Pièces Uniques, a label by another French designer, Edmond Luu, won the Pierre Bergé prize, recognising an emerging French fashion company, and Maeden, a leather goods brand led by Dutch designer Christian Heikoop, won the fashion accessories prize. The winner of the fifth prize awarded by Andam this year, the Innovation prize, first introduced in 2017, was announced in April. It was Alternative Innovation, a French producer which has developed an alternative to leather called Alterskin.
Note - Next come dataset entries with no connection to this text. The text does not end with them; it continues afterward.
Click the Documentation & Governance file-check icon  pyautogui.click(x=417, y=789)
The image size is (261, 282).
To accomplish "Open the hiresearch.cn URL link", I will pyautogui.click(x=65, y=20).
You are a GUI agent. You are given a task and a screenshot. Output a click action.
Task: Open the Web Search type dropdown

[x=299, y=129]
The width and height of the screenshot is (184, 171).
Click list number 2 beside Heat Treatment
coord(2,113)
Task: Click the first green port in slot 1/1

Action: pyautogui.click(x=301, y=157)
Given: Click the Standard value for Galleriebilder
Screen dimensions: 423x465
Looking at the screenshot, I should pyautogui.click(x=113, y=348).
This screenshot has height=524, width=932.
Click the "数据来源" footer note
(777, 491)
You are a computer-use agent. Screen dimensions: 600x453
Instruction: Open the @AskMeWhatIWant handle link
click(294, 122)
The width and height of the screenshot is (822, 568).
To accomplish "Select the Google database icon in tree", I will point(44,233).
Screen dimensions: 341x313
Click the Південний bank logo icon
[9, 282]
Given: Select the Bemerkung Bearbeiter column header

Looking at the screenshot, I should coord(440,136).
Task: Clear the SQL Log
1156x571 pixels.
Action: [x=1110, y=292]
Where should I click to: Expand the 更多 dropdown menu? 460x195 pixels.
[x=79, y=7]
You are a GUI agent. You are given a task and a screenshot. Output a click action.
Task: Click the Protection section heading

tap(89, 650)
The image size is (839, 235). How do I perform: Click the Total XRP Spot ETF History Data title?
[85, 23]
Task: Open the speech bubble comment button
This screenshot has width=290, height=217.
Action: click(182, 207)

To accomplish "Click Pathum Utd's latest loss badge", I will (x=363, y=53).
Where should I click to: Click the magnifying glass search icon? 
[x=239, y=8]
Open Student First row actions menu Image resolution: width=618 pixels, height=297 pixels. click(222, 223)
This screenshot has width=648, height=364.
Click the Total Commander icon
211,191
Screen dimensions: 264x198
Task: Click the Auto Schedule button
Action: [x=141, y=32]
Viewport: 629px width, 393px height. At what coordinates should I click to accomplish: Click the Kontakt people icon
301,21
The total value of this year’s prize money was €700,000, divided between the Grand Prize (€300,000), the jury’s special prize (€100,000), the Pierre Bergé prize (€100,000), the fashion accessories prize (€100,000) and the Innovation prize (€100,000). Each of the winners will also benefit from a one-year mentorship with a dedicated sponsor. Anthony Vaccarello, creative director of Saint Laurent, patron of this year’s edition and president of the jury, will mentor the Grand Prize winner.
Esber, 36, was a finalist at the Woolmark Prize in 2013, and in September 2023 his eponymous women’s ready-to-wear label featured for the first time on the Paris fashion week’s presentation calendar. Founded in Sydney in 2010, Christopher Esber glorifies sensual femininity and a relaxed elegance. It combines structured silhouettes with fluid garments accented by cutouts, subverting traditional womenswear codes with elements of men’s tailoring.
Esber, a quiet man, developed a taste for fashion by watching his aunt sew in the family atelier. After studying at the Fashion Design Studio at TAFE NSW in Sydney, and a one-year apprenticeship with a local tailor, Esber continued as a self-taught designer.
3.Paradis, an emerging French label that has been featuring on the Parisian presentation calendar for the last two seasons, scarcely needs an introduction. Its founder Emeric Tchatchoua, born in Paris from Cameroonian parents, lived for 18 years between the French capital and Montréal, in Québec, where his family had emigrated, before finally settling back in France in 2023.
Tchatchoua’s upmarket style blends formal codes, streetwear and fine materials, with an emphasis on artisanal craftsmanship and new technologies. 3.Paradis is distributed by 80-90 multibrand retailers worldwide. Tchatchoua, whose label’s symbol is a dove, often infuses his collections with a multicultural spirit.
Edmond Luu is a fashion enthusiast who founded his menswear label Pièces Uniques while studying advertising “in the Paris banlieue in 2016.” In his presentation, Luu said that “the label became established through sheer willpower and resourcefulness.” Luu likes to reinterpret the traditional staples of menswear, drawing his inspiration from manga, comics, sci-fi movies, and a whole world of fantastical stories and characters.
Last year, the Andam Grand Prize went to LGN Louis Gabriel Nouchi, while Ester Manas and Duran Lantink won the special jury prize, Arthur Avellano won the Pierre Bergé prize, and Ruslan Baginskiy the fashion accessories prize.